What the task asks » Reproduce the passage of the covered strangle article that starts at "Capital Requirements" and ends at "a standard structure.".

Document section »
******************************
What Is a Covered Strangle?
A covered strangle is an options income strategy that holds three positions at the same time: long stock, a short out-of-the-money call, and a short out-of-the-money put. The call is covered by the shares you already own. The put is cash-secured by capital set aside to buy shares if you're assigned.
The result is a position that collects premium from two options simultaneously. It generates more income per cycle than a standard covered call, but it comes with more capital tied up and a larger downside if the stock falls sharply.
For a grounding in how options premium income works generally, see what is options premium selling.
How a Covered Strangle Works
Suppose a stock trades at $100. You own 100 shares and sell:
- A $110 call (10% above price) for $2.00 per share
- A $90 put (10% below price) for $1.50 per share
Total premium collected: $3.50 per share ($350 per 100-share lot)
Outcomes at expiration:
- Stock stays between $90–$110: Both options expire worthless. You keep the full $350 premium and your shares.
- Stock rises above $110: Your shares are called away at $110. You miss any upside above that price but keep the premium.
- Stock falls below $90: The put is assigned — you must buy 100 more shares at $90. You now hold 200 shares at a lower average cost basis.
The premium received in all three scenarios lowers your effective cost basis on the stock, but it does not eliminate downside risk.
Capital Requirements
The covered strangle ties up substantial capital:
| Component | Capital Required |
|---|---|
| Long stock (100 shares at $100) | $10,000 |
| Cash to secure the put ($90 × 100) | $9,000 |
| Total capital deployed | ~$19,000 |
This is far more than defined-risk strategies like iron condors, which require only the spread width as collateral — typically $500–$1,000 per contract for a standard structure.
Covered Strangle vs. Covered Call
A covered call sells only one call against stock. A covered strangle adds a short put for additional premium. The differences are specific:
- You collect more premium with the strangle
- Downside risk is larger — a sharp drop forces you to buy more shares at the put strike
- Your net cost basis improves faster from the combined premium income
- The covered strangle has an explicit bullish bias — it works best when the stock stays flat or rises modestly
Covered Strangle vs. Iron Condor
This comparison matters for traders considering systematic premium income:
| Feature | Covered Strangle | Iron Condor |
|---|---|---|
| Directional bias | Bullish | Neutral |
| Stock required | Yes | No |
| Capital required | Very high (~$19,000 example above) | Low (spread width only) |
| Max risk | Large (stock can fall to zero) | Defined (spread width) |
| Premium income | High | Moderate |
| Capital efficiency | Low | High |
| Suitable for automation | Difficult (stock-dependent) | Yes |
Iron condors are more capital-efficient for pure premium income without stock exposure. Maximum loss is strictly bounded by the spread width, and no stock ownership is required. Tradematic is an automated iron condor trading platform that runs this strategy systematically — defined-risk, no stock required, with institutional-grade entry logic built in.
******************************
Supplied material »
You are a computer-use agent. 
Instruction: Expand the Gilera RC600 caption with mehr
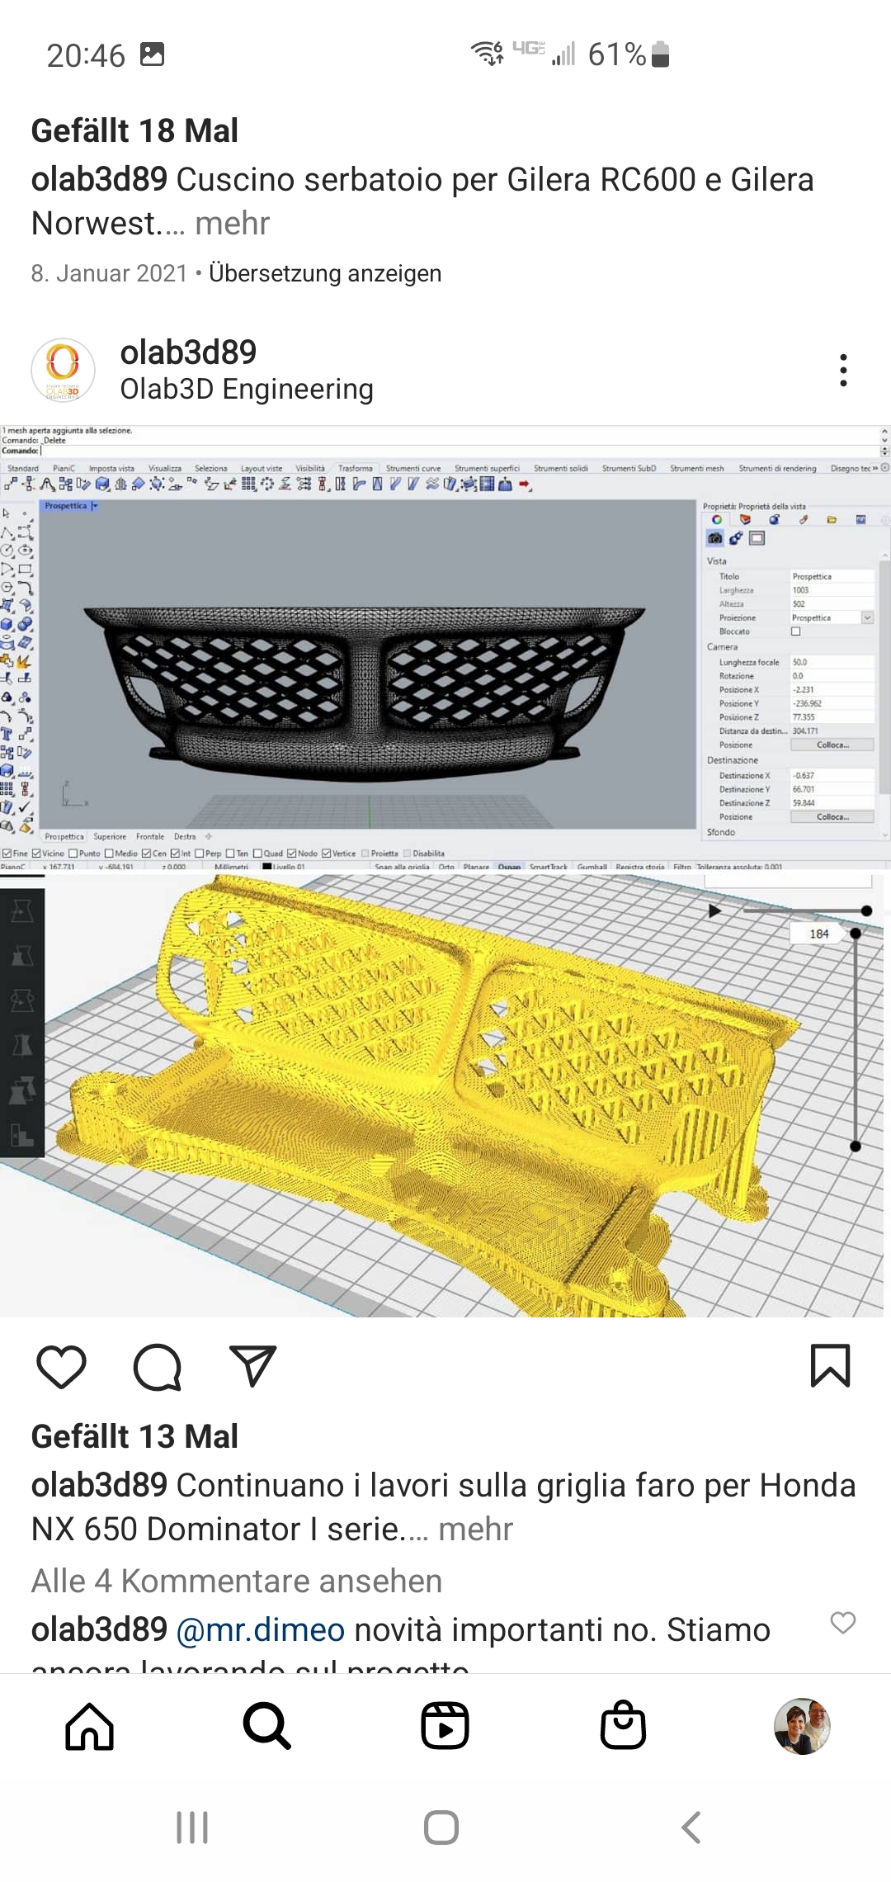[x=233, y=224]
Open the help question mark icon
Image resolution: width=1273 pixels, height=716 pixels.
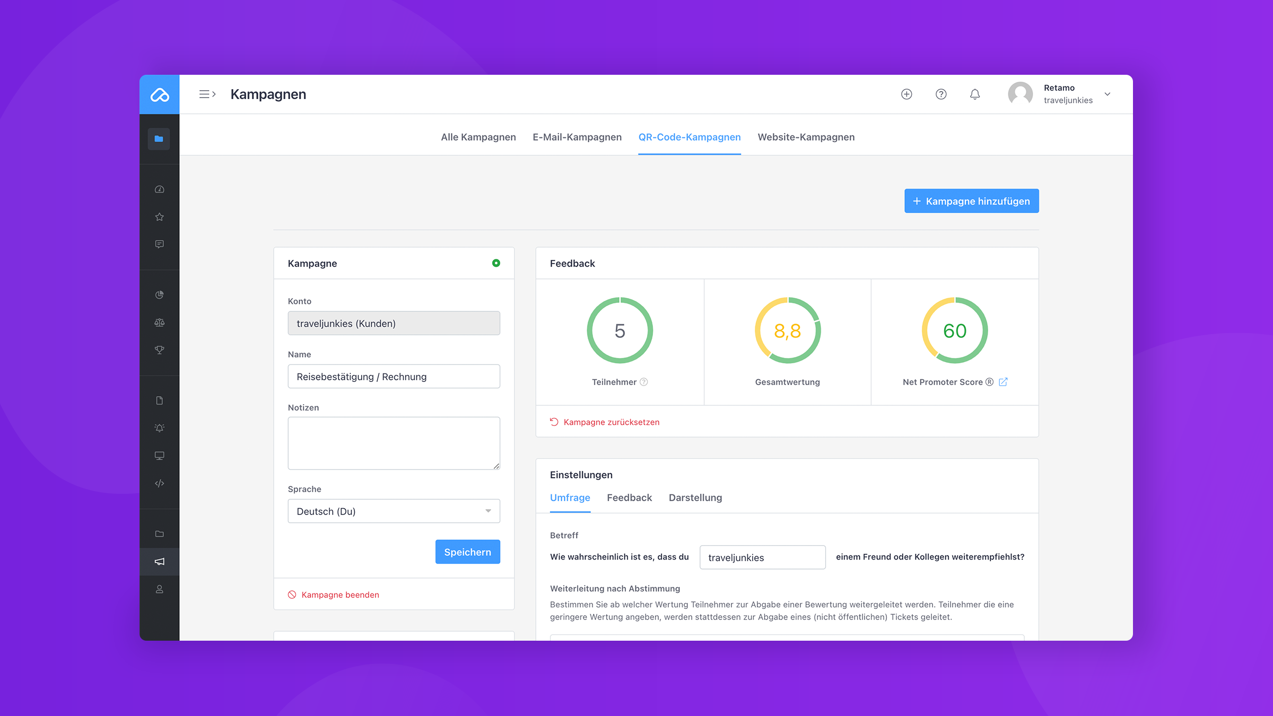pos(941,94)
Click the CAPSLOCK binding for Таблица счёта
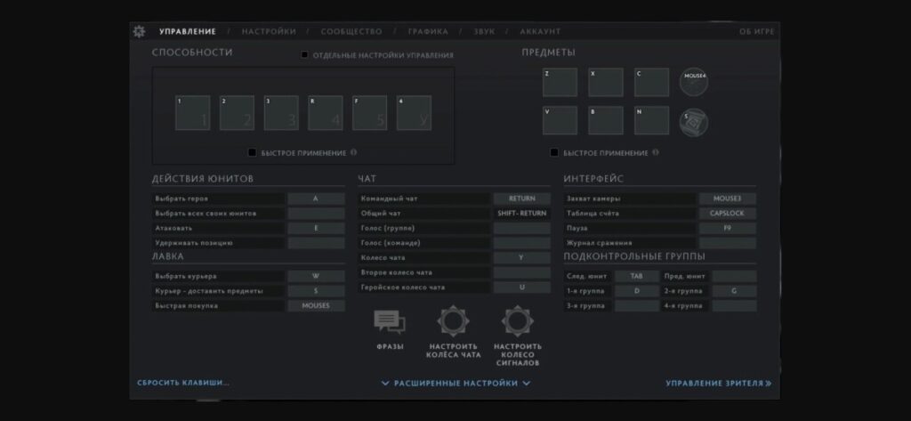 pos(727,214)
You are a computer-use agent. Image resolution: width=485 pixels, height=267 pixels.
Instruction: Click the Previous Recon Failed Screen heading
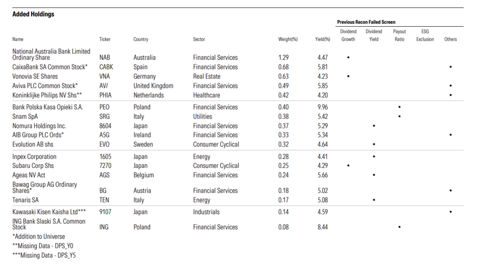pyautogui.click(x=366, y=22)
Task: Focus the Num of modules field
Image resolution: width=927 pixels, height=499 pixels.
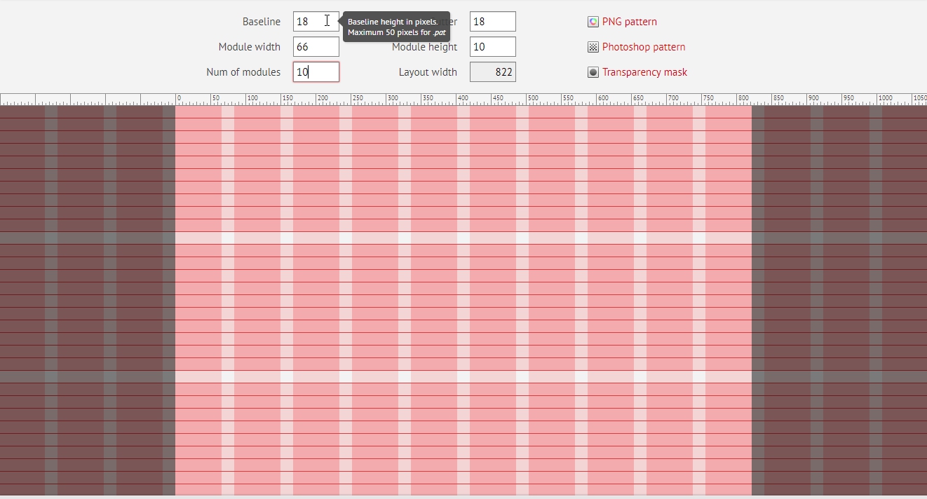Action: click(316, 72)
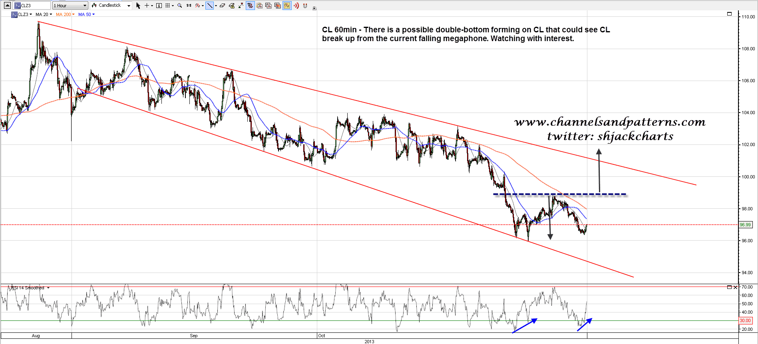Toggle the highlighted chart markers button
This screenshot has width=758, height=344.
pyautogui.click(x=250, y=6)
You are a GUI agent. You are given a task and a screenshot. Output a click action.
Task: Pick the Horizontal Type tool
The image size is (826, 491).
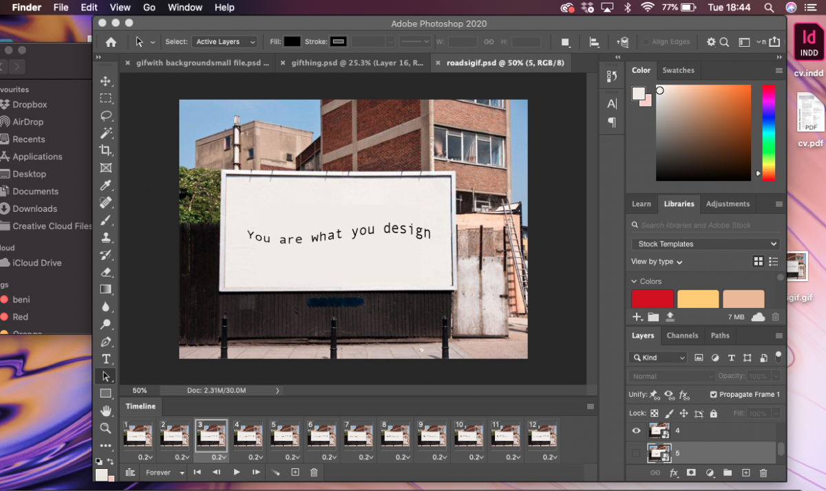pyautogui.click(x=106, y=359)
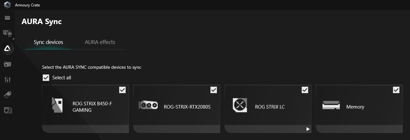Select the AURA Sync triangle sidebar icon
Screen dimensions: 410x140
7,48
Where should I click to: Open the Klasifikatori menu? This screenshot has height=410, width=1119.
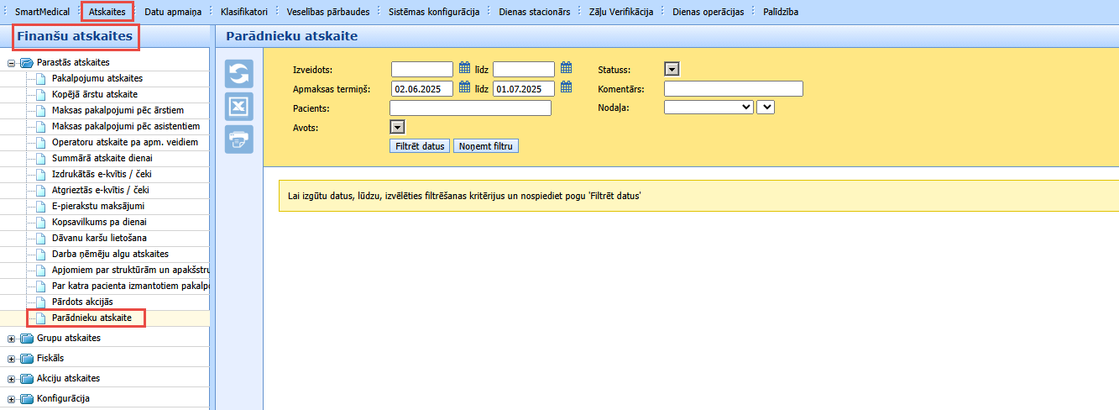coord(243,12)
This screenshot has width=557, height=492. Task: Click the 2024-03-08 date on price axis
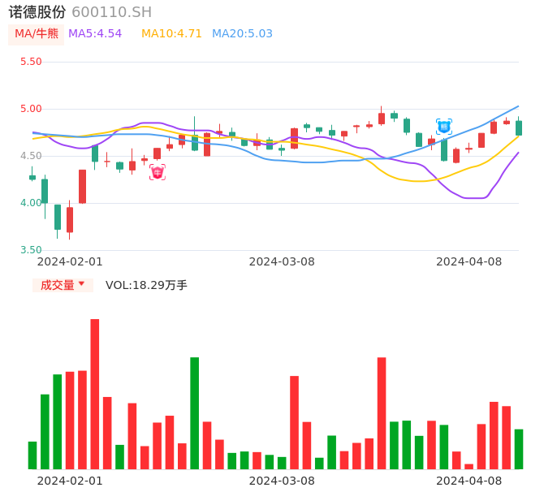(282, 261)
******************************
Answer for the task »
Capital Requirements
The covered strangle ties up substantial capital:
| Component | Capital Required |
|---|---|
| Long stock (100 shares at $100) | $10,000 |
| Cash to secure the put ($90 × 100) | $9,000 |
| Total capital deployed | ~$19,000 |
This is far more than defined-risk strategies like iron condors, which require only the spread width as collateral — typically $500–$1,000 per contract for a standard structure.